Interest in true crime has been a burgeoning market over the last several years. With the success of such TV shows as True Detective, a plethora of investigative shows such as CSI and its associated spin-offs, never before have individual Americans had so much access to both data and criminal procedure tools.
There are hundreds of podcasts devoted to present and historical murders, in which the hosts and guests examine all the gory details of a crime and propose theories, present evidence, and evaluate data points. Websites, books, radio shows, TV shows, and movies have contributed to this fascination that has gripped the imagination like few other trends. And yet, the Big Box media writes that it is merely the color of the victim’s skin that has created the attention.
In 1966, Truman Capote detailed the brutal murders of the Clutter family in his book In Cold Blood. It was an instant success in the genre and was only ousted from its top spot by Helter Skelter in 1974, covering the Manson family murders. The macabre has always proved compelling to the audience, and rightly or wrongly, the media itself is at least partly responsible for developing this taste.

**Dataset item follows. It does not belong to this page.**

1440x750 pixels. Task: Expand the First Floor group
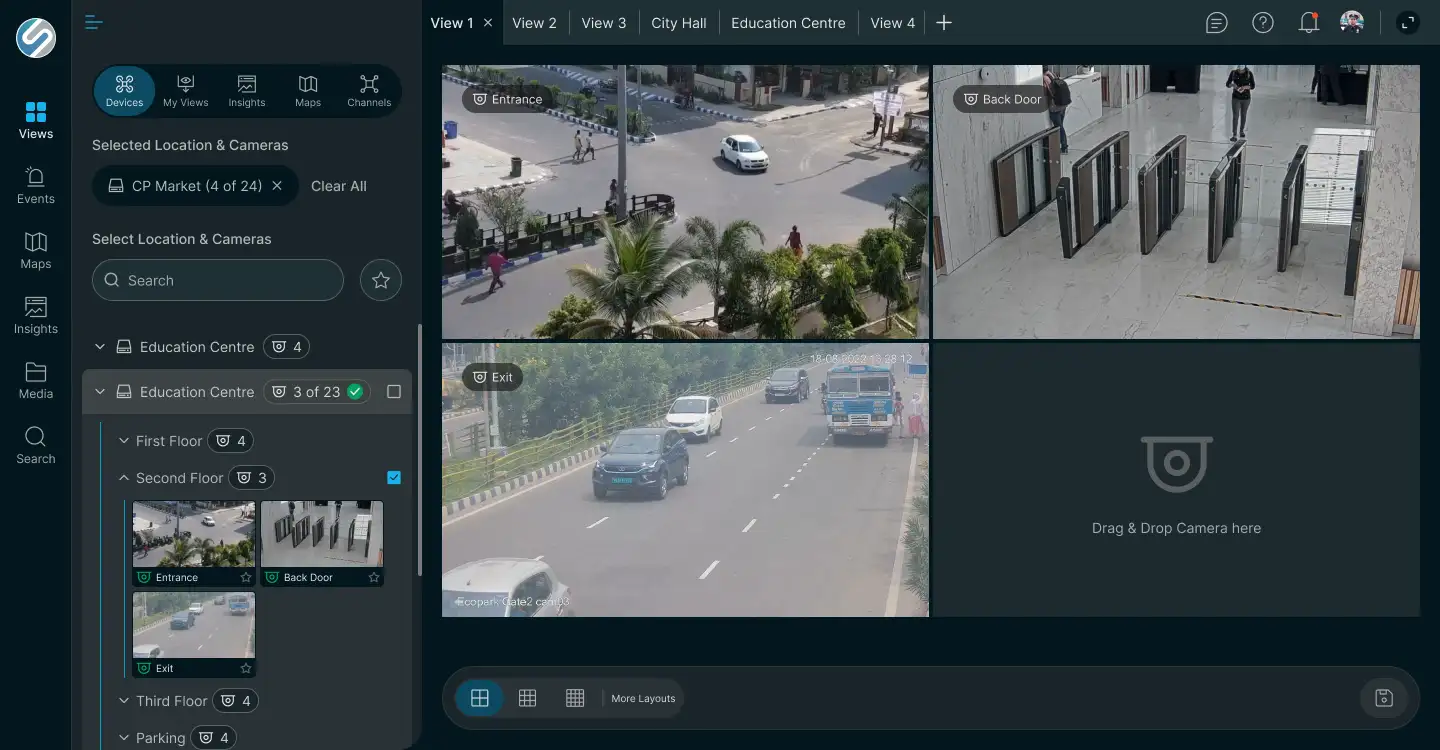[124, 441]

Newsrooms across the world have long followed the adage of “If it bleeds, it leads.” Journalists and anchors portray every gruesome detail of crimes in the hopes of hanging on to the viewers for just a few moments longer. The case of Gabby Petito has been no different. The outlets that now lambast the public for being interested only because of racial bias are the same ones that ran countless stories in a drip-feeding fashion to create an emotional connection to the victim. Hours of interviews, page after page of print, photos and diagrams, all presented to generate an investment in the story.
A Narrative Change
Now that a body has been found – with an autopsy into the cause of death expected Tuesday, September 21 – the tragic tale is about to transform into a procedural affair rather than a mystery, and so the public must be fed the next installment with as much fanfare as possible. In 2021, what could be a grander event than telling all of those folks who followed the arc of the story presented by the mainstream media that they are now little more than racists who lack empathy unless it is for those of their own background?
As columnist Dave Barry wrote, “I would not know how I am supposed to feel about many stories if not for the fact that the TV news personalities make sad faces for sad stories and happy faces for happy stories.” The Fourth Estate appears to believe the American audience are little more than children with malleable minds and that it has a duty to either educate or scold as the situation defines. But perhaps the media has this time overplayed its hand.
The public cares about this story because it is one of life lost, of love trampled, and of youth betrayed by the grim specter of death. It is a tragedy with which all can relate because it represents a primal fear. It is not race that has birthed the fascination, but instead, empathy. Something those who seek to profit from the death of Gabby Petito seem to lack.